● GOAL
Arrange the item lines from the one containing "Click the green" down to the one containing "Looking at the screenshot, I should [507, 631]." as a Markdown table with the columns No. and Text, leaving out blank lines.

------ GIVEN DATA

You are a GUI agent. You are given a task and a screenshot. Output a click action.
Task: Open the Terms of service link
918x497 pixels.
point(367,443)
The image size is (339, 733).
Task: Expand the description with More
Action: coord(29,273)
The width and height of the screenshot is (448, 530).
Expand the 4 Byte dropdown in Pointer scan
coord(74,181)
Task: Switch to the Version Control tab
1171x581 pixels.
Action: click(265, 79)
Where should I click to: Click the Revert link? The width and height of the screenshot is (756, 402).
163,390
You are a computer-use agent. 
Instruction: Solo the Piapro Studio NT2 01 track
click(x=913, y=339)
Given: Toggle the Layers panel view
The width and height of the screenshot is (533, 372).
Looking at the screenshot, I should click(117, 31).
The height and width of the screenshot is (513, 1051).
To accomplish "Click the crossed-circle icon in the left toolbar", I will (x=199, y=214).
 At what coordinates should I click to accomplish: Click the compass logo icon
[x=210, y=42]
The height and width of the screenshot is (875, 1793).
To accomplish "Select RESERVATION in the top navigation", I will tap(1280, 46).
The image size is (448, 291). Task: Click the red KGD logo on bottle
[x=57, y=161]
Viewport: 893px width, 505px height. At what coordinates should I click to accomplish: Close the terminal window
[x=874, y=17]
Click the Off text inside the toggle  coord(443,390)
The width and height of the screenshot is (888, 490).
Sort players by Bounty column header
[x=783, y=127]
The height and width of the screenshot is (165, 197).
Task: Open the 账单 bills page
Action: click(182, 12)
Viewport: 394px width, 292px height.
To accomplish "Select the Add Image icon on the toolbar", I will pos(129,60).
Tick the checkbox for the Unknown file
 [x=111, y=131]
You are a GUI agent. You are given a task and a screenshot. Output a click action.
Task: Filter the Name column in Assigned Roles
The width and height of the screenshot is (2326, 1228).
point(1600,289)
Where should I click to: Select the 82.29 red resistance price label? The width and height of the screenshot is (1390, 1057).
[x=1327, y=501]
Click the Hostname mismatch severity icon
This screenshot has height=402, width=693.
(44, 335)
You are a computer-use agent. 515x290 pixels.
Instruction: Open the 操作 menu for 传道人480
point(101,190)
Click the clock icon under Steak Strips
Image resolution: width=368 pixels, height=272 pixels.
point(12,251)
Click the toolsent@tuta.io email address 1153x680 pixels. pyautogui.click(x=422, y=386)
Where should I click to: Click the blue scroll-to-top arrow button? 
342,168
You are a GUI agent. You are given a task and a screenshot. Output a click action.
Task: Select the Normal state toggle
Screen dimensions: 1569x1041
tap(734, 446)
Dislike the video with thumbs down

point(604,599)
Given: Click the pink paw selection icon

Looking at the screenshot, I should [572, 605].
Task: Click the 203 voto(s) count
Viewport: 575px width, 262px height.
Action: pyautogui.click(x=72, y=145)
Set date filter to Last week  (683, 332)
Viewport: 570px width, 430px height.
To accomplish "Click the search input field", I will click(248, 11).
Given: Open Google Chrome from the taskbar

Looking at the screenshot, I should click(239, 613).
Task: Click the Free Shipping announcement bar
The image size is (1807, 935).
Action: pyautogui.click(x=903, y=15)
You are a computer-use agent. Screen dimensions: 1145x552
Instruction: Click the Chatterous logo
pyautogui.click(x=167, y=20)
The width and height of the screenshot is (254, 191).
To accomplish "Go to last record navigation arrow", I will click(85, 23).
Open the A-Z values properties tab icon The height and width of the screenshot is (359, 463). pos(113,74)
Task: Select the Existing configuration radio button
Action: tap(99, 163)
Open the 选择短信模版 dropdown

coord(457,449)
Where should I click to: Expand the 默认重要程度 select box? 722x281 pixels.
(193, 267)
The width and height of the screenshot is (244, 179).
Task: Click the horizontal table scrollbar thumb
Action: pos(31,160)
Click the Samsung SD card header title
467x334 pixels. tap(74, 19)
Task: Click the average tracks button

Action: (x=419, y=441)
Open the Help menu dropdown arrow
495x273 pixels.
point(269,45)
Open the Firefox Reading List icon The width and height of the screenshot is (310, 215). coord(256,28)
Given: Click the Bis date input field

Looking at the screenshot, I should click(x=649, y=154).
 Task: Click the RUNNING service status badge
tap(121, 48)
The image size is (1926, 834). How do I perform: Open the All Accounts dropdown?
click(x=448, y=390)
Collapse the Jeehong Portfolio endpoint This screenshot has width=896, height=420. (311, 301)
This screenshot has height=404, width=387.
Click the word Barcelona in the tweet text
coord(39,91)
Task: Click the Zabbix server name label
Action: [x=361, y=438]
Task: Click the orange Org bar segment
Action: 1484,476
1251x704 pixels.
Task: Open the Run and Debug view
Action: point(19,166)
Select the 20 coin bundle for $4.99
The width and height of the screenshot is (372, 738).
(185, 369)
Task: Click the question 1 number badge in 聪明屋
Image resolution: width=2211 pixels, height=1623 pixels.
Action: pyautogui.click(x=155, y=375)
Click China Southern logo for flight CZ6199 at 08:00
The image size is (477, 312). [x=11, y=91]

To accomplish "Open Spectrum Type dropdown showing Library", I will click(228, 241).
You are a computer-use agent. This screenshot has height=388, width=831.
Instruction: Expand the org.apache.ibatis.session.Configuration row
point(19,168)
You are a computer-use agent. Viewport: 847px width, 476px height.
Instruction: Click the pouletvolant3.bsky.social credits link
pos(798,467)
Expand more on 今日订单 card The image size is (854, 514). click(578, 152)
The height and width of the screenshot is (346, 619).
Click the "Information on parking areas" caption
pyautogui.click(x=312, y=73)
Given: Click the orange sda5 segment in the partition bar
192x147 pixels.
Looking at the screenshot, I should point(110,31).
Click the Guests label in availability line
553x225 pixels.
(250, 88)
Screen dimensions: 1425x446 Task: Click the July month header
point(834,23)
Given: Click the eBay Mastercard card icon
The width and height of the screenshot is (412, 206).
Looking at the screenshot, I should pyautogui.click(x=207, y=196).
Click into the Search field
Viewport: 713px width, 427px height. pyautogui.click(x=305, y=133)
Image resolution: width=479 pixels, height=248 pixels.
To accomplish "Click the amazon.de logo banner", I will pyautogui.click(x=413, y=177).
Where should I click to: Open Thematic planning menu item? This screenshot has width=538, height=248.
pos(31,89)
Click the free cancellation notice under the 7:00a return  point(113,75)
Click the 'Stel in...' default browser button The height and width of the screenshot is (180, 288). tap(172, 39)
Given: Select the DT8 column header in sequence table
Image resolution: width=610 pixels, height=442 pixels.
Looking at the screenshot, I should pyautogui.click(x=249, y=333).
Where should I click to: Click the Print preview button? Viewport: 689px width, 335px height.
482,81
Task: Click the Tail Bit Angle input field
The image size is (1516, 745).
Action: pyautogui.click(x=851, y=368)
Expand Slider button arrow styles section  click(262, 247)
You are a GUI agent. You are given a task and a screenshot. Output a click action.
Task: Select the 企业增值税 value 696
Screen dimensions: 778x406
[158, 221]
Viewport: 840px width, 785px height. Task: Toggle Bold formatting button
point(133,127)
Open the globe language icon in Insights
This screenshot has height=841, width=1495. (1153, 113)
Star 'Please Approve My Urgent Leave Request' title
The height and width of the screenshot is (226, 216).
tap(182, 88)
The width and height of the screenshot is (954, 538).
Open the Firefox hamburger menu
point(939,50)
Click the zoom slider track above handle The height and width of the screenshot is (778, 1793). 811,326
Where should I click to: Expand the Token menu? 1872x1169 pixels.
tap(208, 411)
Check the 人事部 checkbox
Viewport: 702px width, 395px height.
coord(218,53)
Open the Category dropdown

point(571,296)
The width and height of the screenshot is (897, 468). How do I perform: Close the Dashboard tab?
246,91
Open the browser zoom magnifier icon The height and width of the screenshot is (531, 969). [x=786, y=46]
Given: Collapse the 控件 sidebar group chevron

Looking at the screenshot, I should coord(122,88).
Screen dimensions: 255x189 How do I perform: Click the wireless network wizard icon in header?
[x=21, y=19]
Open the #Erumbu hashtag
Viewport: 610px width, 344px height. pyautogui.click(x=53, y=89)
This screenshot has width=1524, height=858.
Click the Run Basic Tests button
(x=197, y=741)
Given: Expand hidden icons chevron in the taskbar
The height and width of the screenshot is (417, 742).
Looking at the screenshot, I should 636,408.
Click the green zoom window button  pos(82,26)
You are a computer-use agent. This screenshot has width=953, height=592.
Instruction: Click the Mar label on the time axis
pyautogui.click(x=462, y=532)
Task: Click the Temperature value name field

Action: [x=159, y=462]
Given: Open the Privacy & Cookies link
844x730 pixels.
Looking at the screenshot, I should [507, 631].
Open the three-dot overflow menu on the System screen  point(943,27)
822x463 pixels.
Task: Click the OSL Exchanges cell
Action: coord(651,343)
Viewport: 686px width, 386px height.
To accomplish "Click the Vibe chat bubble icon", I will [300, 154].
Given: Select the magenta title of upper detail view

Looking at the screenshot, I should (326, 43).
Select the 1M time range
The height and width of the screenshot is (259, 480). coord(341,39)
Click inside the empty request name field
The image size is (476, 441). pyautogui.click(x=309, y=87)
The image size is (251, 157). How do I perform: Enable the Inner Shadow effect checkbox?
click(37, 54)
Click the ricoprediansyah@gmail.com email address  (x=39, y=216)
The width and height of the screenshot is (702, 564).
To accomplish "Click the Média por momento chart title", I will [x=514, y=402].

------------

● RESULT FOR THIS EXERCISE
| No. | Text |
|---|---|
| 1 | Click the green zoom window button  pos(82,26) |
| 2 | You are a computer-use agent. This screenshot has width=953, height=592. |
| 3 | Instruction: Click the Mar label on the time axis |
| 4 | pyautogui.click(x=462, y=532) |
| 5 | Task: Click the Temperature value name field |
| 6 | Action: [x=159, y=462] |
| 7 | Given: Open the Privacy & Cookies link |
| 8 | 844x730 pixels. |
| 9 | Looking at the screenshot, I should [507, 631]. |